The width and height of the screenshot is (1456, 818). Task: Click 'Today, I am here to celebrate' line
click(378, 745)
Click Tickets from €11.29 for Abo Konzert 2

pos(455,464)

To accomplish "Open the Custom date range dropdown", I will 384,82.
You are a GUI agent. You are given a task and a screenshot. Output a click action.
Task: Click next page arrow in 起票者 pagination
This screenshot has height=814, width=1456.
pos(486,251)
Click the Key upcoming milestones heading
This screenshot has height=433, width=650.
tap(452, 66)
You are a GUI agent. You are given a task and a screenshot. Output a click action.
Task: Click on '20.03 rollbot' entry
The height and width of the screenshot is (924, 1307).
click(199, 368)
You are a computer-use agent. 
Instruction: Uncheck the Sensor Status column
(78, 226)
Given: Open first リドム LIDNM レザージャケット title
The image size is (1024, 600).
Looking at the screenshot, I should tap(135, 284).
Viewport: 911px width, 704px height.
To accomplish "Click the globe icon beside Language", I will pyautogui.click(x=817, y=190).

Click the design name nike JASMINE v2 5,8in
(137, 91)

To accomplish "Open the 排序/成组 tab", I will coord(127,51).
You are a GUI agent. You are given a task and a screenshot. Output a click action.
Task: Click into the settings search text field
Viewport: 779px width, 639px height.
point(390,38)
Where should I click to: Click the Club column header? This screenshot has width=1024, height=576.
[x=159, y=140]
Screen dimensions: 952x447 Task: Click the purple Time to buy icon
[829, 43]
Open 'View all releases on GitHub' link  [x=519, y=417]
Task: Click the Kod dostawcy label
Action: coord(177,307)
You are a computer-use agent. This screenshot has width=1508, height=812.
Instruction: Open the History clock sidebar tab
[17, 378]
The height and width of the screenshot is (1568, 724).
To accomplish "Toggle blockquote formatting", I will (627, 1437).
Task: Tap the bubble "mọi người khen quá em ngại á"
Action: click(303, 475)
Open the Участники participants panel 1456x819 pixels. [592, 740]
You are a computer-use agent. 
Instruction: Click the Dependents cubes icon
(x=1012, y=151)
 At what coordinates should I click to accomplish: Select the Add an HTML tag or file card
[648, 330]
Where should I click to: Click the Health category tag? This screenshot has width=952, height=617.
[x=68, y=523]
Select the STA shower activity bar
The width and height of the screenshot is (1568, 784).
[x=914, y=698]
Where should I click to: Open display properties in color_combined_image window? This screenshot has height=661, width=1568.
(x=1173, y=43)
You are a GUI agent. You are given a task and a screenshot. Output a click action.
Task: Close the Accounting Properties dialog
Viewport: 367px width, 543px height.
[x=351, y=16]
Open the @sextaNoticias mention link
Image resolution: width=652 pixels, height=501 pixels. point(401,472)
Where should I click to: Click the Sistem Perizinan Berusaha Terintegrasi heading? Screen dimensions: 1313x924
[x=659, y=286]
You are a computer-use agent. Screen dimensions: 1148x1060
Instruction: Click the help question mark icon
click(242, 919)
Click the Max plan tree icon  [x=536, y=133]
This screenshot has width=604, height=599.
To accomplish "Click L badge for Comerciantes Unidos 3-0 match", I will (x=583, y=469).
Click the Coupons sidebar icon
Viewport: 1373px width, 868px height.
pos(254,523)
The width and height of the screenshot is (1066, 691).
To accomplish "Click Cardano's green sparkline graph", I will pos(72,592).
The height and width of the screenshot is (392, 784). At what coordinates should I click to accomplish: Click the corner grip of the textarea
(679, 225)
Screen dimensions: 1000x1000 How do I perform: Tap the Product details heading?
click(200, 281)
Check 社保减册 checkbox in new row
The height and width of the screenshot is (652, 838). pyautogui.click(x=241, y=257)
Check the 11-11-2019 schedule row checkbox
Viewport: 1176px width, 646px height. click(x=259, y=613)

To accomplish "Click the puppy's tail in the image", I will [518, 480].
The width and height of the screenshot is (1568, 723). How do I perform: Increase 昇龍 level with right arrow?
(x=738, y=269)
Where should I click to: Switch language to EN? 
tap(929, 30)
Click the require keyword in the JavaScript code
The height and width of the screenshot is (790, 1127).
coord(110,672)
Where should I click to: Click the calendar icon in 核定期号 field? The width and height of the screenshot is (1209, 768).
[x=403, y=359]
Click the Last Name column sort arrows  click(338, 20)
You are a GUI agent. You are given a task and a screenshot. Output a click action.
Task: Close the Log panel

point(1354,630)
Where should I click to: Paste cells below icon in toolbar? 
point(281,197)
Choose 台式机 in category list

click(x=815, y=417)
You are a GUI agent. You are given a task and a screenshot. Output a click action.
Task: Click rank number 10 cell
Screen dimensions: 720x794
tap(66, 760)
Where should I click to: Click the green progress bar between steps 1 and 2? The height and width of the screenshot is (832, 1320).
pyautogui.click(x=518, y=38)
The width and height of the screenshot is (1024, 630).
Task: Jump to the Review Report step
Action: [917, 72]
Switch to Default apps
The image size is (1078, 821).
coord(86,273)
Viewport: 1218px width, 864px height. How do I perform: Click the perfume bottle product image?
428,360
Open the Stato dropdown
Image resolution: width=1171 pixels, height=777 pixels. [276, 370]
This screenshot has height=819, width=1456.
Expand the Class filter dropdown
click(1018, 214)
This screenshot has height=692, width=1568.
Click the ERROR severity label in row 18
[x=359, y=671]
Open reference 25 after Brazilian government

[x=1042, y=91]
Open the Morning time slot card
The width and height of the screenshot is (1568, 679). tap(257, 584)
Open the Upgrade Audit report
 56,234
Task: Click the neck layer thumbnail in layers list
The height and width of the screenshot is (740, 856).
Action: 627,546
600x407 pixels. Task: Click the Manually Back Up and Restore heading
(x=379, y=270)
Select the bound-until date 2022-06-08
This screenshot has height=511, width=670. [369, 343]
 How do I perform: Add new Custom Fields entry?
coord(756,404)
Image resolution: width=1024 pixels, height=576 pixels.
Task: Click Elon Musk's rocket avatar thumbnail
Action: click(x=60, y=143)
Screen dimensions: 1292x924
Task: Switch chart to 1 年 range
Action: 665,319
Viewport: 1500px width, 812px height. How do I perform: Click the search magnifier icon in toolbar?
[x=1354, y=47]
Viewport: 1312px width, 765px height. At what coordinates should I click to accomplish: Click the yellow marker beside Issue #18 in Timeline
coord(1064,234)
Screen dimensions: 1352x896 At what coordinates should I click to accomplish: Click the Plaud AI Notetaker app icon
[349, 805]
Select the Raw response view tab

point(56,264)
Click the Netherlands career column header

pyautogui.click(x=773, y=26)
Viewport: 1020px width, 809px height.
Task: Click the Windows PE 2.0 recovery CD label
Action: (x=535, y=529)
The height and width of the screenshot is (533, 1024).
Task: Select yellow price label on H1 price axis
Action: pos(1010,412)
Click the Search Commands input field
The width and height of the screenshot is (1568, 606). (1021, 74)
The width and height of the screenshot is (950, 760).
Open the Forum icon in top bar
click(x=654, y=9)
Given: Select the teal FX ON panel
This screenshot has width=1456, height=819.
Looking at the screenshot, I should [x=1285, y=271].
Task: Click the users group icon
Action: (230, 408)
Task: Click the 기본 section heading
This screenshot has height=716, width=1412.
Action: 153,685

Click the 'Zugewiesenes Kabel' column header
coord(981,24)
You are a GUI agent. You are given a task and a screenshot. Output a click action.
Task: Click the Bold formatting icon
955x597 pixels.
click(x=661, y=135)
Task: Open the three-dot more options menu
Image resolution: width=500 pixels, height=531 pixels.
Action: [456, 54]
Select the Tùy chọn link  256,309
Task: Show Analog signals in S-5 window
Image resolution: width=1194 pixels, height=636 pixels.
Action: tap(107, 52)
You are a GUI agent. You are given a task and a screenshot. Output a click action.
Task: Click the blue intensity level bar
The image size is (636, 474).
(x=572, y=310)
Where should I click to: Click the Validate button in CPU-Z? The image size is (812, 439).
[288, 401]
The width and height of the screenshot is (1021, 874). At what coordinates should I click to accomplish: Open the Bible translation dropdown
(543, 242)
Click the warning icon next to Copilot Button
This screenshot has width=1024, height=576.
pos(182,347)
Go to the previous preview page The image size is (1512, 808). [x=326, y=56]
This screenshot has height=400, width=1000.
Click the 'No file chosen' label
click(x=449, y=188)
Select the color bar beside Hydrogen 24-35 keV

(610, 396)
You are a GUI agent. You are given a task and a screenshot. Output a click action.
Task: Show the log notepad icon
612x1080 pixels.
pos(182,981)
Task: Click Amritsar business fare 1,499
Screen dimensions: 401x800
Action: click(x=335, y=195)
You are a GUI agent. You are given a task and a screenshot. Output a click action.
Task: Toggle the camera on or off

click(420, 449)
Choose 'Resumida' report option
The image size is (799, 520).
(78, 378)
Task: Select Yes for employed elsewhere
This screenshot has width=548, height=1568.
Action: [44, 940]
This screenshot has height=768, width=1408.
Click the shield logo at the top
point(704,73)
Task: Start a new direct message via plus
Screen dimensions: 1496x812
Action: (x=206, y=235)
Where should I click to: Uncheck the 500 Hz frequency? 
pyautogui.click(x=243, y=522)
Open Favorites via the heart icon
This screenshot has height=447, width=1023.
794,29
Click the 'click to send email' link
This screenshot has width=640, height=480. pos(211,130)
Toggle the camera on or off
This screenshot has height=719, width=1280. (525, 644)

______________________________

## Exercise details:
Copy task for the entries above: every line with the string "computer".

## The completed task:
You are a computer-use agent. 
You are a computer-use agent. This screenshot has width=1508, height=812.
You are a computer-use agent. 
You are a computer-use agent. Screen dimensions: 1148x1060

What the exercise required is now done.